Le féminicide n’est pas un sujet nouveau, il est un sujet délibérément ignoré. Notre culture en déborde littéralement. Pourquoi connaissons-nous le héros grec Hercule mais avons oublié son épouse Mégara qu’il a tuée ? Pourquoi nous souvenons-nous d’Achille et de son talon, plutôt que de sa responsabilité dans le sacrifice de la troyenne Polyxène dont il était amoureux ? La manière dont nous regardons la mort des femmes dans la fiction est révélatrice d’un système qui refuse de considérer le meurtre des femmes dans sa dimension misogyne et systémique. Combien d’œuvres policières, tous média confondus, commencent par le meurtre d’une femme ? Leur banalité, leur récurrence devraient nous alerter.

Le féminicide n’est pas un sujet nouveau, il est un sujet délibérément ignoré. Notre culture en déborde littéralement.

On pourrait penser la même chose à la lecture du Parfum de Patrick Suskind, où la question de l’identité de genre des victimes n’est jamais questionnée. Parce qu’il semble finalement logique et banal qu’un homme vole la vie et le parfum de jeunes filles par frustration sexuelle. Si Jean-Baptiste Grenouille avait assassiné des hommes le roman aurait eu quelque chose de sulfureux, de transgressif. Il n’est en fait qu’un exercice de style sur la description olfactive, dans une mise en scène qui oublie les victimes pour se concentrer sur le bourreau. Et ce n’est qu’un exemple parmi tant d’autres. Le meurtre de femme fait sensation – surtout s’il se double de violence sexuelle – mais il n’interroge jamais. Ce traitement du féminicide permet aux artistes, journalistes, spectateurs, et lecteurs masculins de se rassurer sur leur virilité. En refusant de s’interroger sur la responsabilité du système patriarcal, en faisant reposer le crime sur les épaules de l’individualité et d’une virilité déviante, nous organisons collectivement la perpétuation des féminicides.

La logique du manque de moyens

La petite monnaie du gouvernement pour lutter contre les violences faites aux femmes ne suffira pas. Le rapport de référence, Où est l’argent contre les violences faites aux femmes ?, estime le budget annuel nécessaire pour permettre de faire sortir efficacement les femmes victimes des violences conjugales à 506 millions d’euros. Ce chiffre est un pallier minimum qui permettrait seulement le fonctionnement des structures déjà existantes afin d’aider les victimes officiellement identifiées par un dépôt de plainte ou un signalement médical.

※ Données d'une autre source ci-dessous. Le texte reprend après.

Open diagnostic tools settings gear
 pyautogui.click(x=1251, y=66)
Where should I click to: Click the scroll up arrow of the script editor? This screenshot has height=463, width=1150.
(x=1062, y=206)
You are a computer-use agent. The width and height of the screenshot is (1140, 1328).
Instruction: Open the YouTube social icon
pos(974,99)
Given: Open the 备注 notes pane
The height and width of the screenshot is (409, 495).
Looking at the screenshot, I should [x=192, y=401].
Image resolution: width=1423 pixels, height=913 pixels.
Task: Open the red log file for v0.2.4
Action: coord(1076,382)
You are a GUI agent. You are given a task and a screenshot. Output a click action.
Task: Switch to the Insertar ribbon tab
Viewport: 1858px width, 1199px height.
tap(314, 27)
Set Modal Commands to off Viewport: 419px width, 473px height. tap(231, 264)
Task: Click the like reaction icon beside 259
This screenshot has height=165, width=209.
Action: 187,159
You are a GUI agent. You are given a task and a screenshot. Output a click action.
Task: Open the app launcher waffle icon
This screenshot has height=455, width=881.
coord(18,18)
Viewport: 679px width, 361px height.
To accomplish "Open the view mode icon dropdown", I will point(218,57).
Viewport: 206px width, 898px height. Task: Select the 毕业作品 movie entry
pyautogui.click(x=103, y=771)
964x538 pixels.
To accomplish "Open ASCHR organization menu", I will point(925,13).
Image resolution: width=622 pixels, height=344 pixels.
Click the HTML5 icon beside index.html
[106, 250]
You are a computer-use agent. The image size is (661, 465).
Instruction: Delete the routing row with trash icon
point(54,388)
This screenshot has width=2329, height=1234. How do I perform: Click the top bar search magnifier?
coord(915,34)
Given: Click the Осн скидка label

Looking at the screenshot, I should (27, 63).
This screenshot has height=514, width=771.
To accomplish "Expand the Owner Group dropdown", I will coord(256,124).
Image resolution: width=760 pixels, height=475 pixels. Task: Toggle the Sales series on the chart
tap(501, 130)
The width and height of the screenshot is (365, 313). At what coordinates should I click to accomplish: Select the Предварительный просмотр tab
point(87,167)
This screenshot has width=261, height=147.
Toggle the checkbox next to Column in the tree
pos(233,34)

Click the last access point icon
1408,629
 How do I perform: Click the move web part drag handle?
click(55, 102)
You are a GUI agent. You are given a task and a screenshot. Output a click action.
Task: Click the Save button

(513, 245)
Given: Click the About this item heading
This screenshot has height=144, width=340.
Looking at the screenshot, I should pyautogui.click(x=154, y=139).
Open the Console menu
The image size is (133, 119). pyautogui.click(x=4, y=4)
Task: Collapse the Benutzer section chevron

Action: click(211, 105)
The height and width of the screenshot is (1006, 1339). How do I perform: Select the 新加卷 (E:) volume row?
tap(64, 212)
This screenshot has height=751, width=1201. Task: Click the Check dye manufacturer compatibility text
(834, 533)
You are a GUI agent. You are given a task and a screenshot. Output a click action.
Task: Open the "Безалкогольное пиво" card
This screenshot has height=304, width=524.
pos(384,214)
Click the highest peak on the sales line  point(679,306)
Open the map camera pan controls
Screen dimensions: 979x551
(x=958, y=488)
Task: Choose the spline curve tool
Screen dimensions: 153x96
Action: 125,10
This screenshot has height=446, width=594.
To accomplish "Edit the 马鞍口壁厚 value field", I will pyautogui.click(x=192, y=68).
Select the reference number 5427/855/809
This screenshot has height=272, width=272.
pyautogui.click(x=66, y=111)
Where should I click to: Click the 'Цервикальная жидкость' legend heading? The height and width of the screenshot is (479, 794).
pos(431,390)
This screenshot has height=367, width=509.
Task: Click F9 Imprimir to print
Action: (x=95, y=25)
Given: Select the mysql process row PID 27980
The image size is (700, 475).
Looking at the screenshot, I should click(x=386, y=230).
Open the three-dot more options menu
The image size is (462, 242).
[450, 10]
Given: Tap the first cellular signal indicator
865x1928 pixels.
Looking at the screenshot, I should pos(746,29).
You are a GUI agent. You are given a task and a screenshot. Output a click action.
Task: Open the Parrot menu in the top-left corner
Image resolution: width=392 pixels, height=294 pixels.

Le budget réel intégrant l’ensemble des femmes victimes est en fait estimé à 1 milliard d’euros. Il serait temps de s’interroger sur les raisons de ce manque de moyens lorsque le gouvernement refuse d’augmenter l’enveloppe dédiée à la lutte contre les violences faites aux femmes, et annonce deux jours plus tard la création d’un fonds de 5 milliards d’euros pour financer la French tech.

Pour les auteurs d’un autre rapport datant de 2016, « le manque de financements pour les droits des femmes n’est pas un hasard, et il est à replacer dans un contexte dans lequel le rapport entre femmes et argent est tabou et complexe. Il n’est pas non plus étonnant au regard de l’inégal partage du pouvoir politique et financier, puisque l’essentiel des postes de pouvoir, et en particulier les postes qui contrôlent les leviers financiers, est occupé par des hommes »vi. Le rapport remarque également que la lutte pour les droits des femmes repose presque exclusivement sur du bénévolat, la forme traditionnelle du travail des femmes, c’est-à-dire non rémunéré et déconsidéré. Même les responsables du Haut conseil à l’Égalité femmes-hommes sont bénévoles alors que les postes équivalents dans une institution similaire telle que le Haut conseil de la Famille sont rémunérés à hauteur de 4000 euros par mois. Ainsi, même s’il reste la condition nécessaire pour venir rapidement en aide aux victimes, la résolution d’un tel problème ne peut se régler uniquement sur le plan financier mais bien par une remise en question générale du fonctionnement sexiste de notre société.

Ce qu’il faut vouloir, c’est la disparition de la domination masculine

Derrière les batailles lexicales, juridiques et théoriques sur la pertinence ou non d’utiliser le terme de féminicide, derrière les formules et les rapports, il y a des femmes, des vies. Leur mort n’est pas soudaine, elle n’est pas surprenante, la majorité des articles sur la page « Féminicides par compagnon ou ex » mentionnent un signalement à la police. Les autorités ne peuvent pas dire qu’elles ne savaient pas. Nous ne pouvons pas dire que ces vies ont été volées, qu’elles n’auraient pas dû mourir. Le féminicide a quelque chose de l’ananké grec, d’une fatalité implacable à laquelle sont soumises les femmes et qui se nomme patriarcat. Tout dans nos parcours de femmes limite les possibilités d’échapper à la violence. Nos corps comme des objets affichés en grand format dans les villes, notre impossible sérénité dehors, notre surcharge de travail à l’intérieur de nos foyers, notre parole réduite au silence, notre inexistence au pouvoir, notre habitude de la soumission, notre difficulté à porter plainte.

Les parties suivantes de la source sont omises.